AIM OF THE TASK> Please reproduce the listing in its entirety, exactly as written, but without images.

THE DATA>

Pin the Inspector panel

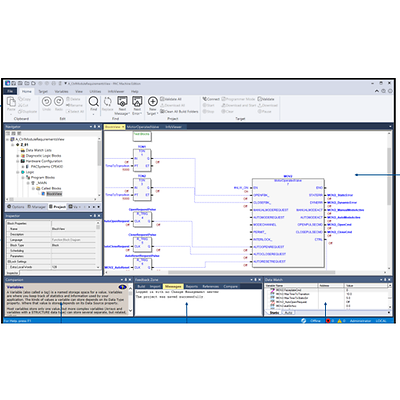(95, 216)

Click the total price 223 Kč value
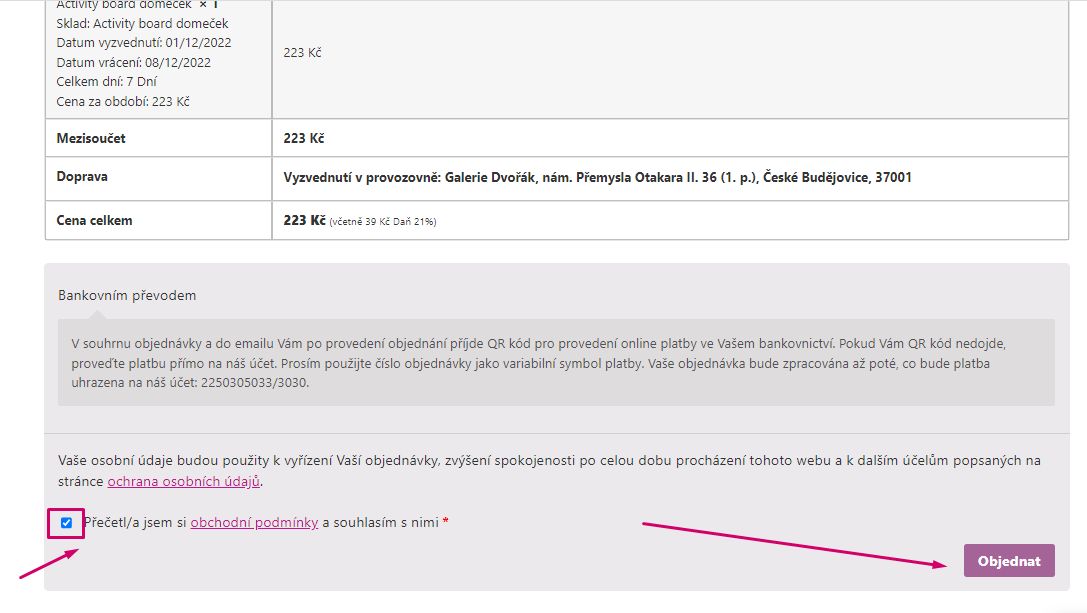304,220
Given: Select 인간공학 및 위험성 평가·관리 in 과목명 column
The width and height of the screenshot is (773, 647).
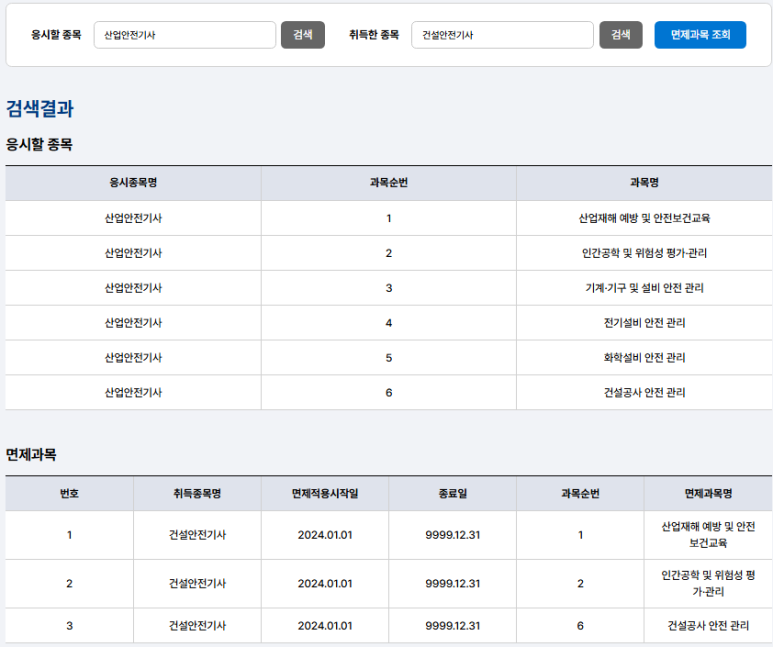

RESULT OF THIS EXERCISE>
Pin the Inspector panel

(95, 216)

Click the total price 223 Kč value
304,220
Given: Select 인간공학 및 위험성 평가·관리 in 과목명 column
The width and height of the screenshot is (773, 647).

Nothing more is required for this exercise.